**** Vorliegender Text ****
Hochwertiges Überwältigungskino

Dieses Potenzial hat das 192-minütige Epos allemal, das dem Pu­blikum erneut hochwertiges Überwältigungskino bietet. Pandora ist und bleibt ein Himmelskörper, auf dem man aus dem Staunen nicht herauskommt. „The Way of Water“ beginnt dort, wo der Vorgängerfilm aufgehört hat: in den fantastischen Wäldern, in denen der Clan der Omatikaya lebt.

„Glück ist einfach“, sagt Sully (Sam Worthington) zu Beginn aus dem Off, der sich als Avatar vollkommen in das Leben des Stammes eingegliedert und mit Neytiri (Zoe Saldaña) eine Familie mit vier Kindern gegründet hat. Aber natürlich ist das glückliche Leben im Einklang mit der Natur schon bald wieder bedroht. Die „Himmelsmenschen“ von der Erde kehren mit ihren martialischen Waffen und Bulldozern zurück. Und diesmal wollen sie ganz Pandora kolonisieren, weil ihr eigener Planet bald unbewohnbar sein wird. Die letzte Generation der Erdlinge erobert sich mit imperialistischer Gewalt neue Lebensräume.

Söldnertruppe auf Rachefeldzug

Mit von der Partie ist auch der als Avatar wiederauferstandene Colonel Quaritch (Stephen Lang), der sich mit seiner Söldnertruppe an dem Verräter Sully rächen will. Schon bald ist die Familie gezwungen, die geliebten Heimatwälder zu verlassen. Die Flüchtlinge finden Asyl beim Clan der Metkayina, die mitten im Ozean auf einer weitläufigen Insel- und Riff-Landschaft heimisch sind. Hier holt James Cameron zu einem weiteren, atemberaubenden „Worldbuilding“ aus. Die bunte Korallenlandschaft beherbergt eine äußerst diverse, fantastische Fauna und Flora, durch die deren Bewohner auf beflügelten Amphibien tauchen und hinwegfliegen. Es ist ein großer Auftritt für die sorgfältig orchestrierte 3D-Technik, die ganze Fischschwärme in den Kinosaal ausbrechen lässt.

Was für das Publikum ein cineastisch-touristisches Vergnügen ist, wird für die Familie zum schwierigen Integrationsprozess. Ihre Fähigkeiten als Waldbewohner sind in diesem Biotop wertlos. Ihre Arme haben keine Schwimmhäute und anders als die Einheimischen können die Geflüchteten beim Tauchen nur wenige Minuten die Luft anhalten.
**** Bereitgestellte Angaben ****
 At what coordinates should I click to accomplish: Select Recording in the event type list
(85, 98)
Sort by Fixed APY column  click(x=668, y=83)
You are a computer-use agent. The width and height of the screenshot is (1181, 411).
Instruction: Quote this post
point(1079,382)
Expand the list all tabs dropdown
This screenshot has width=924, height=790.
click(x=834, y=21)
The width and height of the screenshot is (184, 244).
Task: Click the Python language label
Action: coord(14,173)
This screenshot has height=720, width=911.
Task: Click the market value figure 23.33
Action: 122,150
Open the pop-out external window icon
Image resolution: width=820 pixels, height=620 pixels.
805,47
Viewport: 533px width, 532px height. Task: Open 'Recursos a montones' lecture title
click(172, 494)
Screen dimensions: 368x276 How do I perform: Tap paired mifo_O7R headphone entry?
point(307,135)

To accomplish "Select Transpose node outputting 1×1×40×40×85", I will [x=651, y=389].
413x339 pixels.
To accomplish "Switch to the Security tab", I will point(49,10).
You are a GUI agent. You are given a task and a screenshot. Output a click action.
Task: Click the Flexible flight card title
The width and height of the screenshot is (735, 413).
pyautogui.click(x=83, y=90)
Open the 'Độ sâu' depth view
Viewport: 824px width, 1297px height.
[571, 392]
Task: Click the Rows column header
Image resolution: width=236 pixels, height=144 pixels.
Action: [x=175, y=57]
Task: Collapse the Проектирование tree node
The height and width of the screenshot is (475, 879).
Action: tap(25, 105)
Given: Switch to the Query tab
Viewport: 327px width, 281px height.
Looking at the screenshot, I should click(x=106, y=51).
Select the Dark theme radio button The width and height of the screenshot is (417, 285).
****
Zu erledigende Aufgaben:
(a) Welche Schauspielerinnen und Schauspieler nennt die Filmkritik zu „The Way of Water“ in Klammern hinter den Figuren?
(b) Führe die Filmkritik zu „The Way of Water“ im selben Ton weiter.

Erwartete Antworten:
(a) Sam Worthington, Zoe Saldaña, Stephen Lang

(b)
Ein metaphorischer Raum für die Zukunft des Planeten

Ausführlich widmet sich der Film vor allem aus der Sicht der Kinder dieser schwierigen Adaption an eine vollkommen fremde Umgebung und verhandelt damit ganz irdische Probleme im fantastischen Raum. Denn auch wenn in diesem „Avatar“ ausnahmslos Charaktere in Na‘vi-Gestalt die Hauptrollen spielen und Stars wie Zoe Saldaña, Sigourney Weaver und Kate Winslet im Performance-Capture-Verfahren nur noch als gerenderte Versionen ihrer selbst vage zu erkennen sind, ist die Welt von „The Way of Water“ ein ausschweifender (und wenig subtiler) metaphorischer Raum für die Vergangenheit, Gegenwart und Zukunft unseres Planeten.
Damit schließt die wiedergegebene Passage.